=== WHAT IS BEING ASKED ===
Go to the line in the entries below that holds "Click the cloud" and repeat exactly from there through the line that holds "Open optional columns", inclusive.
Top of RECORDED INFORMATION
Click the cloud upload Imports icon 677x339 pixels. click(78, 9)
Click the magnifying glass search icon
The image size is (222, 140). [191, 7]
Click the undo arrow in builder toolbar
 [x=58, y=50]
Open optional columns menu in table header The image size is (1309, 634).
Bottom of RECORDED INFORMATION
Top of RECORDED INFORMATION
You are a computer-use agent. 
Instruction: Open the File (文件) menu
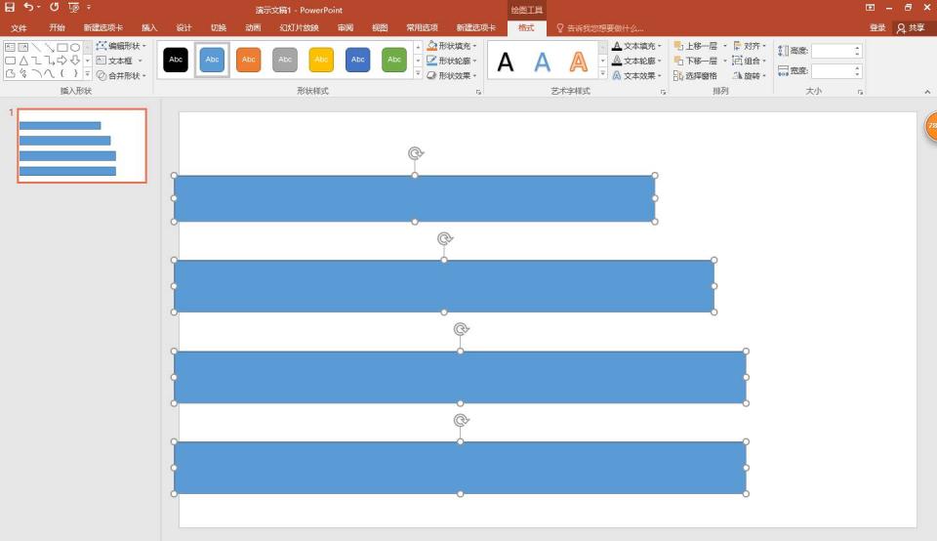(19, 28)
Bottom of RECORDED INFORMATION
Top of RECORDED INFORMATION
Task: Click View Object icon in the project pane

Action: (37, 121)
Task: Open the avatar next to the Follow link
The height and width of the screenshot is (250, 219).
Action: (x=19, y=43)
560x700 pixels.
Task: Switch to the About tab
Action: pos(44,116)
Bottom of RECORDED INFORMATION
=== WRITTEN RESPONSE ===
Click the cloud upload Imports icon 677x339 pixels. click(78, 9)
Click the magnifying glass search icon
The image size is (222, 140). [191, 7]
Click the undo arrow in builder toolbar
 [x=58, y=50]
Open optional columns menu in table header The image size is (1309, 634).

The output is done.